#### Task to complete:
Update the material below by changing every "Select" to "Choose" and keeping everything else the same. Leave the pictures out of your version.

#### Supplied material:
▼▼▼

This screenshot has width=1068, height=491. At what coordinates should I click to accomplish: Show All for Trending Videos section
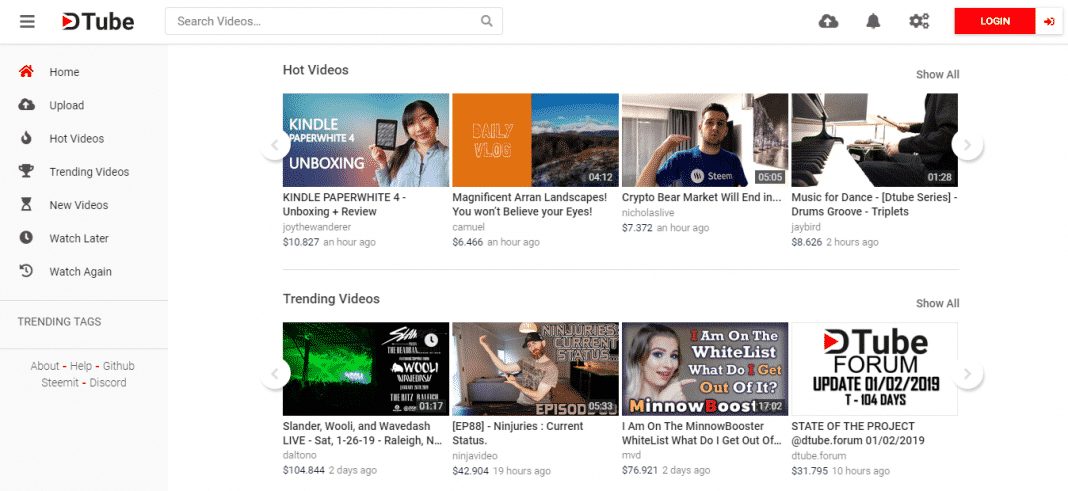coord(937,303)
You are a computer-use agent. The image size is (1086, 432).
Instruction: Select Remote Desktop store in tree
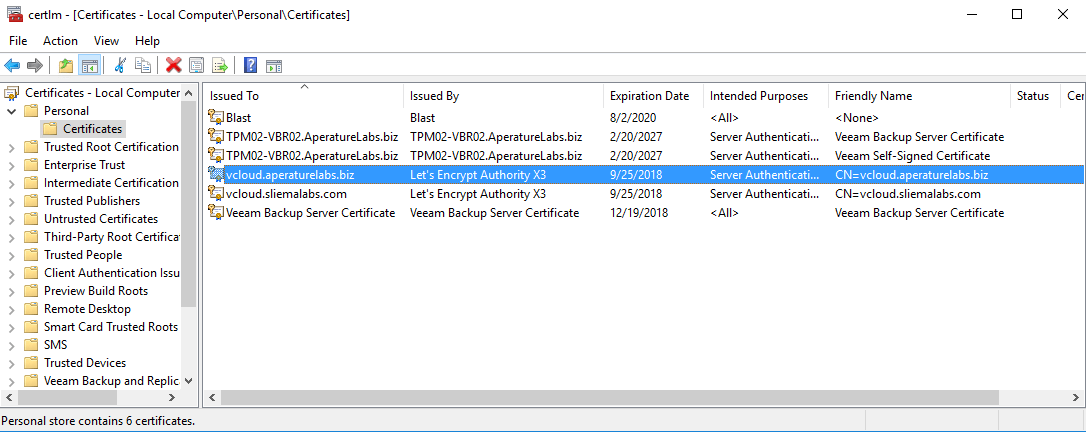(x=87, y=309)
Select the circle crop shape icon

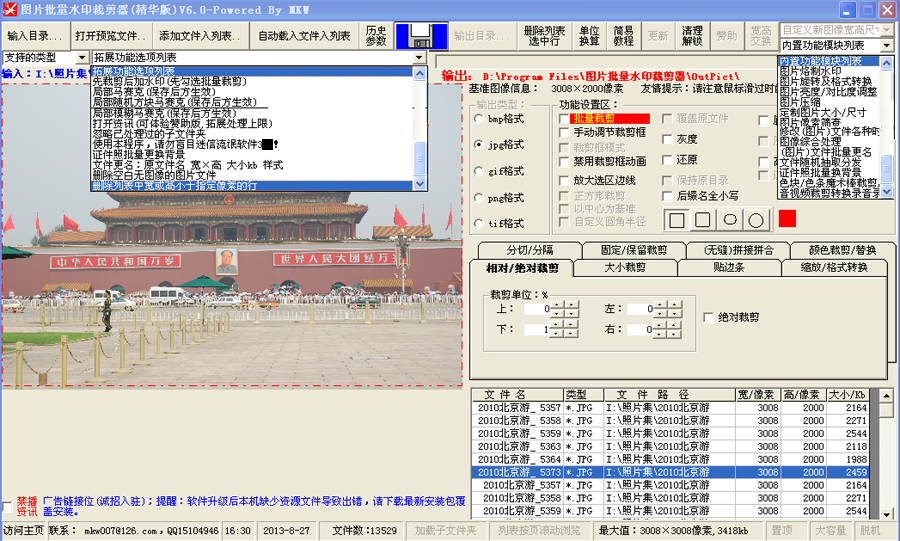(757, 219)
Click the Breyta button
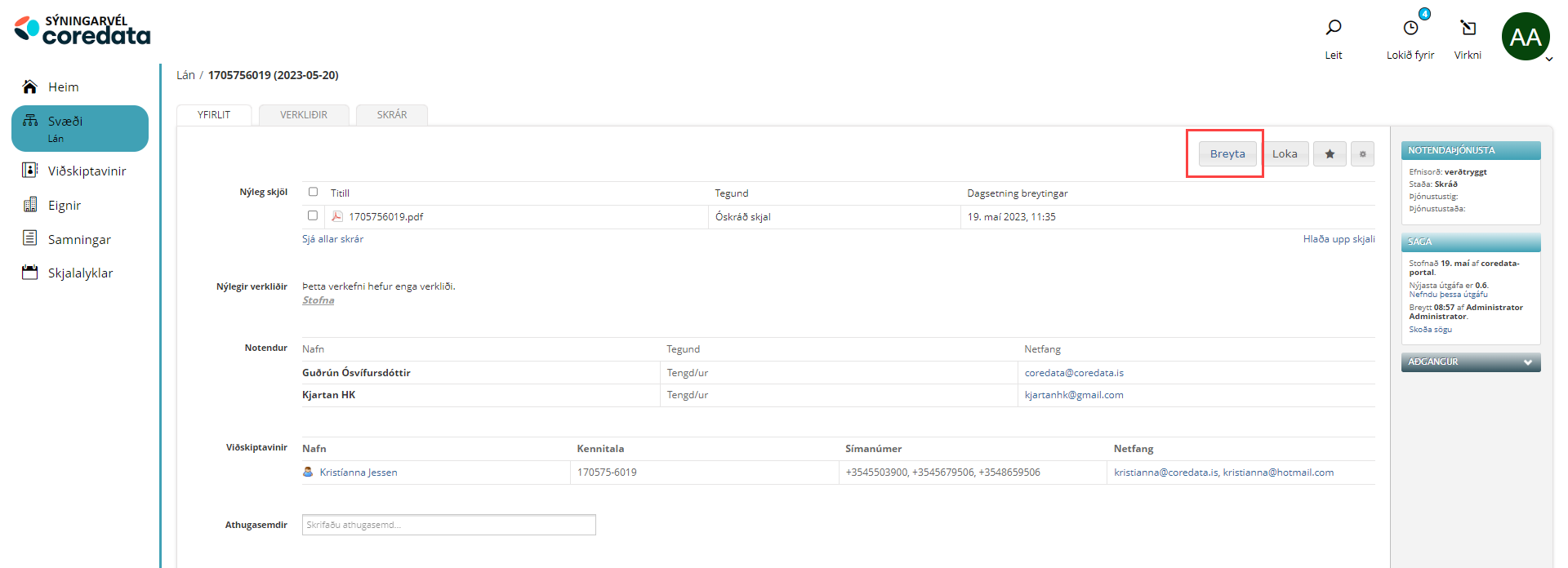 click(x=1227, y=154)
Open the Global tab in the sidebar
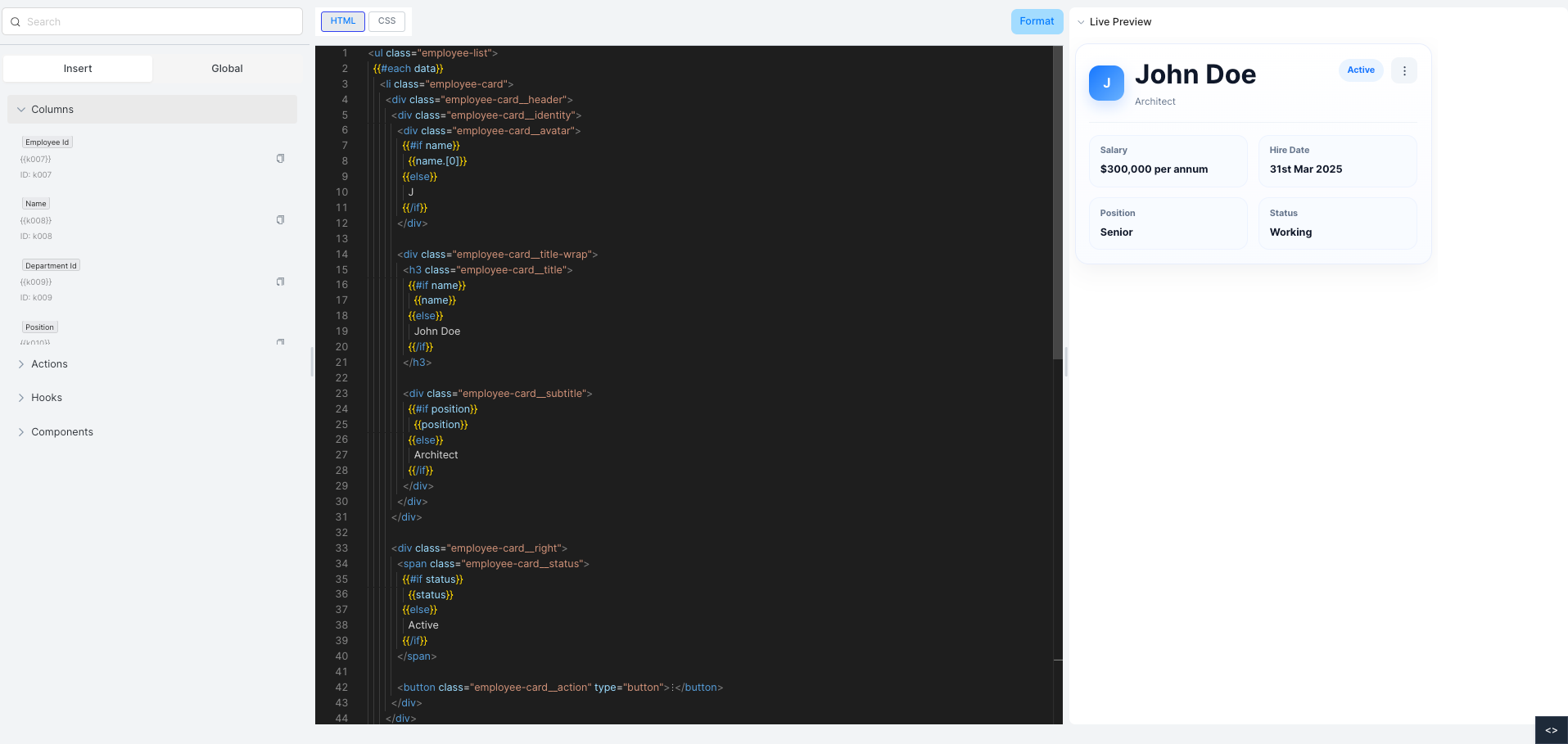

▲▲▲

#### In response:
This screenshot has width=1068, height=491. At what coordinates should I click to accomplish: Show All for Trending Videos section
coord(937,303)
You are a computer-use agent. The image size is (1086, 432).
Instruction: Choose Remote Desktop store in tree
(x=87, y=309)
Choose the circle crop shape icon

(757, 219)
Click the Breyta button
 click(x=1227, y=154)
Open the Global tab in the sidebar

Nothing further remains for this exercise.